*Document*:

***

Good to hear. I guess I couldn't read between the lines on your previous post. How stupid of me. I am as conservative as anyone in this country, so please don't think you have one up on me. As for the Libertarians, I don't believe in creating a new party. If we can't fix the old party then we can't make a new one either.

Voting Libertarian is the same as voting for Democrats.


----------



## Bucket-Back (Feb 8, 2004)

CMR said:


> This is the response i got pertaining to the ruger website tgat let you send a letter to all your reps about gun control, thought id share.
> 
> 
> Dear #####,
> ...


Rec'd same letter on 1/24


----------



## DRHUNTER (Sep 15, 2002)

Here is one I received from Candice Miller; Responding to a letter I sent her.
Thank God some of them have a brain.











From

Rep. Candice S. Miller 







Dear Mr. Fleming :



Thank you for contacting me regarding President Obama's recent proposals to address gun violence. I appreciate your opinion and welcome the opportunity to respond.



The murder of innocent children in Newtown, Connecticut was a heinous act that demands action to better protect our children. It is unfortunate that the Obama Administration is focusing far too much on the method used instead of the root cause of why it happened. The vast majority of firearm owners in America are law abiding citizens simply exercising the right of self-defense for themselves and their families guaranteed by the Second Amendment of our Constitution.



Criminals, by their very definition, do not care what the law states, so the only people impacted by stricter gun laws are those who seek to obey the law, not violent criminals. The fact of the matter is that there are already numerous laws in this nation protecting against the unlawful use of firearms that are simply not enforced. If the Obama Administration and states across the country want to reduce the criminal use of firearms it is time to start prosecuting those violations to the full extent of the law and take the guns out of the hands of criminals by putting them behind bars.



And if we truly want to stop instances like Newtown, we must look into all of the issues that may have contributed to the problem and can serve as real solutions to future violence. We must address the issue of an inadequate mental health system in this country that has failed to identify those who may commit these types of heinous acts before they happen and treat them effectively. The President has suggested some small steps in this direction; however more has to be done. We need to also attend to the issue of violent video games and movies that desensitize our children toward violence and death. Nothing we do will stop those disposed to violence if we do not attack the root causes of these tragedies.



The Obama Administration's proposal is largely focused on diminishing the Second Amendment rights of law abiding owners of firearms with new laws which the President himself has stated would have done nothing to stop the attack on Newtown. I cannot support that effort. It is disappointing that President Obama's political supporters in Hollywood who peddle violence and death to our children through violent video games and movies have been given a pass in this process. It is also disappointing that the President has not put forward a plan to take decisive action in improving a mental health system that has allowed these types of potential killers to fall through the cracks, only to allow them to carry out violent attacks. On one hand, this proposal is an overreach of executive authority and on the other, it is inadequate in addressing the root cause of the attacks.



I look forward to working with my colleagues in the House on legislation that is designed to truly protect our children without diminishing the constitutional right of law abiding citizens.

***

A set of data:
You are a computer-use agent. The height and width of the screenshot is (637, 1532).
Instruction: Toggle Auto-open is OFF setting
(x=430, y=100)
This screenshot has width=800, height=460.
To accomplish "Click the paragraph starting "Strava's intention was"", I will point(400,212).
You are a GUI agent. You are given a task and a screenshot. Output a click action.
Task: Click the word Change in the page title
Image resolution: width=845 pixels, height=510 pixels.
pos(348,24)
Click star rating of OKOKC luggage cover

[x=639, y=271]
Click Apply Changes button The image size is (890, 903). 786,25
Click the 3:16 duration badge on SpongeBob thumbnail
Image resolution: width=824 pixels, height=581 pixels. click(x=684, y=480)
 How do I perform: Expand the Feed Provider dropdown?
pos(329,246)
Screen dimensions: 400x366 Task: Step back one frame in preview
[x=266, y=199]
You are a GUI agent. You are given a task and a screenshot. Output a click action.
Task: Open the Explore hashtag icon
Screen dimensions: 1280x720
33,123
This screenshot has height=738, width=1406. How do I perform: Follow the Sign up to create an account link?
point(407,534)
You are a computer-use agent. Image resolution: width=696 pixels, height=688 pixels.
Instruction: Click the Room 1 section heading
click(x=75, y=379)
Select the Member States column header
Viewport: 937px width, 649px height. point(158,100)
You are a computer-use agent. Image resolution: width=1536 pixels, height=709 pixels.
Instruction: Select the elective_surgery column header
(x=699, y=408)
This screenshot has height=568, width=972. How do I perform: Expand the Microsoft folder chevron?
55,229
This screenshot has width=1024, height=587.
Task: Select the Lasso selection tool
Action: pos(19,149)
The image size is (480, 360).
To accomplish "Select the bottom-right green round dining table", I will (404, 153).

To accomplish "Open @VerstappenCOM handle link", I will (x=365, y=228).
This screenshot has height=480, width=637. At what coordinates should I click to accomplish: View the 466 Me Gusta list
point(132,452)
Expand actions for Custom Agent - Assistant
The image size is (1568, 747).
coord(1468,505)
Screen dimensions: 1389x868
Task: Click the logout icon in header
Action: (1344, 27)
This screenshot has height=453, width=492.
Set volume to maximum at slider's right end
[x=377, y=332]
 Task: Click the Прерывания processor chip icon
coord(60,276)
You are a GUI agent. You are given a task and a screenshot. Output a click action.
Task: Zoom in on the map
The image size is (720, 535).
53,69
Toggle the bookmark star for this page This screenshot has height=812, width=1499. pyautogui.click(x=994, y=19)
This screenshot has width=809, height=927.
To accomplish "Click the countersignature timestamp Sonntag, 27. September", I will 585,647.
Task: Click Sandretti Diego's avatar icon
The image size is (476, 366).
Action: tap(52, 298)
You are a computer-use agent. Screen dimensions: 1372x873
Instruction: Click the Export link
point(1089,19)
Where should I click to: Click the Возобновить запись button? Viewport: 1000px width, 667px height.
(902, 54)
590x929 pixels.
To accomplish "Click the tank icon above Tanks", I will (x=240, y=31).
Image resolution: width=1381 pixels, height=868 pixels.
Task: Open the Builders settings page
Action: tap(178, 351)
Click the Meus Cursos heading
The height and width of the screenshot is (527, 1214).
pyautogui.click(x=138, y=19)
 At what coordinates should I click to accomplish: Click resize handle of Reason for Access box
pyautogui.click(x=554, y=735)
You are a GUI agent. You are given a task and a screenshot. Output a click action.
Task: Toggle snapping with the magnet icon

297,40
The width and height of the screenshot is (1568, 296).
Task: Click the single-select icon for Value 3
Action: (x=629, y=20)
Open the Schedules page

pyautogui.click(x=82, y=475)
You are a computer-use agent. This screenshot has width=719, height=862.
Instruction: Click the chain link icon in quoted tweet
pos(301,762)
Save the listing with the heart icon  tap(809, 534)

***

*Tasks to perform*:
- a) Answer these questions from the forum thread:
(i) On what date did Bucket-Back receive the same letter?
(ii) Which representative sent DRHUNTER a letter?
(iii) According to that letter, which amendment guarantees the right of self-defense?
- b) Reproduce the forum thread word for word, starting at "The murder of" and ending at "of our Constitution.".
Rely only on the forum thread for everything that follows.

*Complete answers*:
- a)
(i) 1/24
(ii) Rep. Candice S. Miller
(iii) The Second Amendment

- b)
The murder of innocent children in Newtown, Connecticut was a heinous act that demands action to better protect our children. It is unfortunate that the Obama Administration is focusing far too much on the method used instead of the root cause of why it happened. The vast majority of firearm owners in America are law abiding citizens simply exercising the right of self-defense for themselves and their families guaranteed by the Second Amendment of our Constitution.